Once Upon A Fraction of Time

Once Upon A Fraction of Time, Credit: Aoife van Linden Tol

Your performance “Star Storm” will establish a connection between the theme of explosions and the universe – could you tell us more about that?

Aoife Van Linden Tol: From the Big Bang, to solar mass ejections and supernova the spacescape is alive with explosions. With Star Storm I plan to use explosives to describe some of the physics of the stars and our Sun in particular. I have an instinct about how I will do this but actually the design will come directly from the research at ESA. For example one of my interests is the journey of light and other particles from stars take in their lifetime. Traveling across the universe and then interacting with our atmosphere and the Earth. I wonder if I can describe this journey as one of the performances.

What are your plans for this residency at ESTEC and at the Ars Electronica Futurelab?

Aoife Van Linden Tol: ESTEC is very much about learning for me. Absorbing information, asking lots and lots and lots of questions. I am a little worried that I am going to drive them crazy! All the research will help to design a new body of work including the explosive performances for Ars Electronica 2017. Futurelab will very much be about experimenting. I will need to test all the techniques I have designed which is quite a process. I would also like to discover new ways to trigger the explosions. I am very interested in how a tipping point is reached for a reaction to start. Perhaps the audience can create the electrical current needed for example.

You call yourself a multi-disciplinary artist – what would be the difference to a multi-disciplinary scientist in your opinion?

Aoife Van Linden Tol: None perhaps?

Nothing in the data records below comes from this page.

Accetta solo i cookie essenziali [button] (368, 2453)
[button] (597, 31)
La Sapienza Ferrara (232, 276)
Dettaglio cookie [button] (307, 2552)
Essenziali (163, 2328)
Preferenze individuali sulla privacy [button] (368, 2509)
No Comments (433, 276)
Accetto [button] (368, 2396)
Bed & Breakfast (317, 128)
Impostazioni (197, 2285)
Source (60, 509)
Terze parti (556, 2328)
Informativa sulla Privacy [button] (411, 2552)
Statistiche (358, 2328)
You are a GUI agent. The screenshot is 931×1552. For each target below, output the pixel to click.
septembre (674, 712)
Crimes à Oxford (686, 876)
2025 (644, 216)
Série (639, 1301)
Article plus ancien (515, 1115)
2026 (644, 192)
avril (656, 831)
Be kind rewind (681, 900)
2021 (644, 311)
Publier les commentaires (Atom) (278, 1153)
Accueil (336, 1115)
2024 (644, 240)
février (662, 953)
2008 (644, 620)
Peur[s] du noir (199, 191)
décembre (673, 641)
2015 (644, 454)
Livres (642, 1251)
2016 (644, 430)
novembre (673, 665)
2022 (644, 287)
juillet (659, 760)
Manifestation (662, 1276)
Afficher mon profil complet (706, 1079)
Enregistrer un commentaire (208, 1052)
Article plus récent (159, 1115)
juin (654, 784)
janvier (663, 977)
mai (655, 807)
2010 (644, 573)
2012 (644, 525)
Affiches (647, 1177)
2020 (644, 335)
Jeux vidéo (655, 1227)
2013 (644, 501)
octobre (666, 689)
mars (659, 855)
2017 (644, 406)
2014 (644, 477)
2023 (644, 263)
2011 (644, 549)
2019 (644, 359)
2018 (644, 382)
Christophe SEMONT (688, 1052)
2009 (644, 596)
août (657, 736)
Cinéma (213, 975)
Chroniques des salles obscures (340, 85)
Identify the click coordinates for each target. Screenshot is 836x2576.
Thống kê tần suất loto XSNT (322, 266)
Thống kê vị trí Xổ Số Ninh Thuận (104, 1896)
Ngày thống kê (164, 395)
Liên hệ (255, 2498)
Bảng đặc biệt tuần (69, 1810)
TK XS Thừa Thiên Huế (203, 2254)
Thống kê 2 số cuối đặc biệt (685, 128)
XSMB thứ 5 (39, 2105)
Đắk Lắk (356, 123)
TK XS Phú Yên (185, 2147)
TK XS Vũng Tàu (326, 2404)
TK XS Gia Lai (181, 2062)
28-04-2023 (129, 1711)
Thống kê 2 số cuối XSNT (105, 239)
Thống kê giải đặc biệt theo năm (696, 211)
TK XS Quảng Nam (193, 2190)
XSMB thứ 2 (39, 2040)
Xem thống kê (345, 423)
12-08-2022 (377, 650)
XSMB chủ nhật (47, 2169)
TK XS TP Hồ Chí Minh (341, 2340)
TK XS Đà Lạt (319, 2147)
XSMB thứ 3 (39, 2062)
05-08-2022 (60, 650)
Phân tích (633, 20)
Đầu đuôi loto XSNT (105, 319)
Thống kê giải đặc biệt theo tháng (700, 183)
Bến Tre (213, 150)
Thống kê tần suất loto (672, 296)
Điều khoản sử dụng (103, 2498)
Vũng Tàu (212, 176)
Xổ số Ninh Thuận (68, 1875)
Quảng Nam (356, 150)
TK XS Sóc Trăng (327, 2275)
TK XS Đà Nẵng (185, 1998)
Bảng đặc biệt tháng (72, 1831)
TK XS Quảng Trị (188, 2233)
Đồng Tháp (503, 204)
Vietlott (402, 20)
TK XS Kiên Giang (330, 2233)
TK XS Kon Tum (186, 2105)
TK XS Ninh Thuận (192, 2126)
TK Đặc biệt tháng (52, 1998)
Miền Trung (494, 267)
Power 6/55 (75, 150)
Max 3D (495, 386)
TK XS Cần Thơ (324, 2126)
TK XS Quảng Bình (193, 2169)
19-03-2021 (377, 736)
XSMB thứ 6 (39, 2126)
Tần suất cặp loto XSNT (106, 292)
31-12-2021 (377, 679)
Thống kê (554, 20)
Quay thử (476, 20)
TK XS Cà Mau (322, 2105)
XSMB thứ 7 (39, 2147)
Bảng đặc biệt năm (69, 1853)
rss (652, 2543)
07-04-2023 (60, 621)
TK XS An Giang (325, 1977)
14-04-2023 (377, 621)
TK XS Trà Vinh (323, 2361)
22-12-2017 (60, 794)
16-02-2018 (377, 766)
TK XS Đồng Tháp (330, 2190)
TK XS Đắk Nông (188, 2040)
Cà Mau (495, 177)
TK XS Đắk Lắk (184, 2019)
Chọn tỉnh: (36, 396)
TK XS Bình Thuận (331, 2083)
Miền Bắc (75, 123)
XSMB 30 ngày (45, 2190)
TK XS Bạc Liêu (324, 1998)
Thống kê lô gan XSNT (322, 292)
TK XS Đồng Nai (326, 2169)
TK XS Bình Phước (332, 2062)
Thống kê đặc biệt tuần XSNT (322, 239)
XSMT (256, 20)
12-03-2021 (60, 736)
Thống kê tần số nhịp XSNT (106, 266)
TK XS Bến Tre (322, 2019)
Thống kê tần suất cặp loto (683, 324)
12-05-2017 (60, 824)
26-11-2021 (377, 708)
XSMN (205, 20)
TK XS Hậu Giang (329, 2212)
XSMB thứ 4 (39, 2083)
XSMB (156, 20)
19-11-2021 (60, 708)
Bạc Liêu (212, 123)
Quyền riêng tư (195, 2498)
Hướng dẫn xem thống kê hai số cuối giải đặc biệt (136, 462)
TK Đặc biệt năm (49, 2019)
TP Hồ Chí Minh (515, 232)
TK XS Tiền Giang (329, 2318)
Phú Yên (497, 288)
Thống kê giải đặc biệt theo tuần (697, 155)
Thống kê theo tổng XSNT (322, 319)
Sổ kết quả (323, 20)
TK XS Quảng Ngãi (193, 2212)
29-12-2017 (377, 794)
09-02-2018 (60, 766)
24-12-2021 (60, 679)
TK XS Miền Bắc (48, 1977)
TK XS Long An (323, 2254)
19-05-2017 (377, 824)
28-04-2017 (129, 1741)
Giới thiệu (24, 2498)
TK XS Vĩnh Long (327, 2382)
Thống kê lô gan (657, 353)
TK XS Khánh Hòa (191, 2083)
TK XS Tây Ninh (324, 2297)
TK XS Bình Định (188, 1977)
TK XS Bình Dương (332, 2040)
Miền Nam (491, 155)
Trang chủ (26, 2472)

The way we describe ourselves or give ourselves titles is simply a way to help others place us within a particular context. It is useful for people in the art world to know that I work with many different materials and processes as opposed to being a painter or photographer. A multi-disciplinary scientist would perhaps imply a scientist whose works crosses a few different fields. However, in reality we are an amalgamation of all we have ever been or experienced and can wear as many caps as we like if we choose. I am and have been an artist, scientist, engineer, designer, writer, dancer, director, producer, performer, curator. What do you get when you mix these together? Well, that is itself an experiment that is still taking place.

Aoife van Linden TolBeginning in 2000 Aoife van Linden Tol’s work with explosives fused her interests in nature, cosmology, chemistry and physics. A multi-disciplinary artist, as well as blowing things up, her practice spans sculpture, installation, drawing, photography, film and performance. She creates abstract works which often examine concepts of time, density and matter as well as deep human emotions and motivations. With a timeless minimal aesthetic, an Eastern influenced sense of balance and an appreciation for natural forms, Aoife van Linden Tol’s works speak for themselves visually. The explosive medium can result in devastatingly ravaged and torn pieces, evoking strong emotional responses from audiences. Yet her versatility and skill with the medium allows her to make surprisingly small, delicate, and even humorous works. A joy of learning, a constantly questioning mind and a keen analytical nature feed Aoife’s scientific process of research, testing and making.Graduating from Central St Martins College of Art and Design in 2002, with a BA Hons in Art & Design, Aoife van Linden Tol has exhibited internationally including at the ICA, London, the San Francisco MOMA, USA and the NGBK Berlin. Aoife has recently worked with Imperial Collage, researching light spectra for a series in neon and was invited by Disney to design a limited edition model Star Wars BB-8 robot which was auctioned by Force for Change charity benefiting Great Ormond St Hospital.